# TASK DIRECTIONS
Look through the records below for the line with "Co takiego tkwi" and the line with "W jakich sytuacjach", then return those lines and all lines between, exactly.
-------- EXTRACTED ENTRIES --------
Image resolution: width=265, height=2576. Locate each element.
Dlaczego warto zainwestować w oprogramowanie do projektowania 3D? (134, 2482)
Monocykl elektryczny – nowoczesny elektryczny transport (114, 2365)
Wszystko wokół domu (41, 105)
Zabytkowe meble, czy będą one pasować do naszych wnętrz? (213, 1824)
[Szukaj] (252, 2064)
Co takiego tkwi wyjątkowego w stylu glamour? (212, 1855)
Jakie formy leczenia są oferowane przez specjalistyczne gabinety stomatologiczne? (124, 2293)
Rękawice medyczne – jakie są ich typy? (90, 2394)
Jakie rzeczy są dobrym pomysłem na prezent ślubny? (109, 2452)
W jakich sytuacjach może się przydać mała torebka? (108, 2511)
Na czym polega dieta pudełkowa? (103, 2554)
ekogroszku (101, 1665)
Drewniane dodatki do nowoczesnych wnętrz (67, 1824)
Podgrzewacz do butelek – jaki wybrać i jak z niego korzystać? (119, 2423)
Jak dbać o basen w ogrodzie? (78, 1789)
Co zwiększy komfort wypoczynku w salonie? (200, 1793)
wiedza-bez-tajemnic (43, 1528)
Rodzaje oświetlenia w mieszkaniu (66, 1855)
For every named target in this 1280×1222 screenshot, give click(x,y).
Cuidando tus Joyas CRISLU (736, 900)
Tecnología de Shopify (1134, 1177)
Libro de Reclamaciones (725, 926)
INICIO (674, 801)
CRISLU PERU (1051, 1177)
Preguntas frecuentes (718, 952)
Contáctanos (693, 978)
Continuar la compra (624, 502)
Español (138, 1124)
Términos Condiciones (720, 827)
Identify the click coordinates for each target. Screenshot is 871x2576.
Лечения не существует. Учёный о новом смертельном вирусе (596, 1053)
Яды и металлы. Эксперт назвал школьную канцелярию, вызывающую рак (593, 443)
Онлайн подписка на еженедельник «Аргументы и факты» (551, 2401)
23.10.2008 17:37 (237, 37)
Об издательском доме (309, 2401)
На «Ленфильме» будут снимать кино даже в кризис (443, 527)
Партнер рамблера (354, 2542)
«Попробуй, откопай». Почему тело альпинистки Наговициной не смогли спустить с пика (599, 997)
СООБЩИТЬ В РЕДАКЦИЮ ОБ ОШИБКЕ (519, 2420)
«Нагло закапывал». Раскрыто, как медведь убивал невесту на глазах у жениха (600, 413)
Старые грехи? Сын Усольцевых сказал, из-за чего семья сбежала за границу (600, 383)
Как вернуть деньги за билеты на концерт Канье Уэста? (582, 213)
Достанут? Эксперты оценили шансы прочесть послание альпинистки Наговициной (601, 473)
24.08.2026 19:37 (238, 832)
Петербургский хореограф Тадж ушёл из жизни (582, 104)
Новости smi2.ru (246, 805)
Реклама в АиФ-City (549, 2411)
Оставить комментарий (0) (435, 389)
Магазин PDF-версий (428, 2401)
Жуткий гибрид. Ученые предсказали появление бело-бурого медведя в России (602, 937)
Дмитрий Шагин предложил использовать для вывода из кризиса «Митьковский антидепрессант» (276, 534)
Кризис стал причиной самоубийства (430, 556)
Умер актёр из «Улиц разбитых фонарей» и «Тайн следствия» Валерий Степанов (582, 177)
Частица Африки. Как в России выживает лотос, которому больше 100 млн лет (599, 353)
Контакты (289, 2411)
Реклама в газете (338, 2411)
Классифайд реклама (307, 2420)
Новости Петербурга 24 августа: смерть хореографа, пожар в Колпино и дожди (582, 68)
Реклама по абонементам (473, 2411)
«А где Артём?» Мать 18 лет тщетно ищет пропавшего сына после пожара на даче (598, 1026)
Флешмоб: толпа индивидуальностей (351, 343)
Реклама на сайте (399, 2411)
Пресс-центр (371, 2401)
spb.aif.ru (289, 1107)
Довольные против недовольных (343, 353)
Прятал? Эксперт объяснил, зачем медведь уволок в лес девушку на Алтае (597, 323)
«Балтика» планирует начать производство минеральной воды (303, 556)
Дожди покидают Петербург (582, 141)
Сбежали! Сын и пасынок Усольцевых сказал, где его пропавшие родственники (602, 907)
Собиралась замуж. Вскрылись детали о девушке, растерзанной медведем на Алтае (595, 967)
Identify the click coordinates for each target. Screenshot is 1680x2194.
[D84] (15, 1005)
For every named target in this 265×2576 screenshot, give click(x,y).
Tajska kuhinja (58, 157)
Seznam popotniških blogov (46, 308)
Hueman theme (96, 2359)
--------
# THE COMPLETED TASK
Co takiego tkwi wyjątkowego w stylu glamour? (212, 1855)
Jakie formy leczenia są oferowane przez specjalistyczne gabinety stomatologiczne? (124, 2293)
Rękawice medyczne – jakie są ich typy? (90, 2394)
Jakie rzeczy są dobrym pomysłem na prezent ślubny? (109, 2452)
W jakich sytuacjach może się przydać mała torebka? (108, 2511)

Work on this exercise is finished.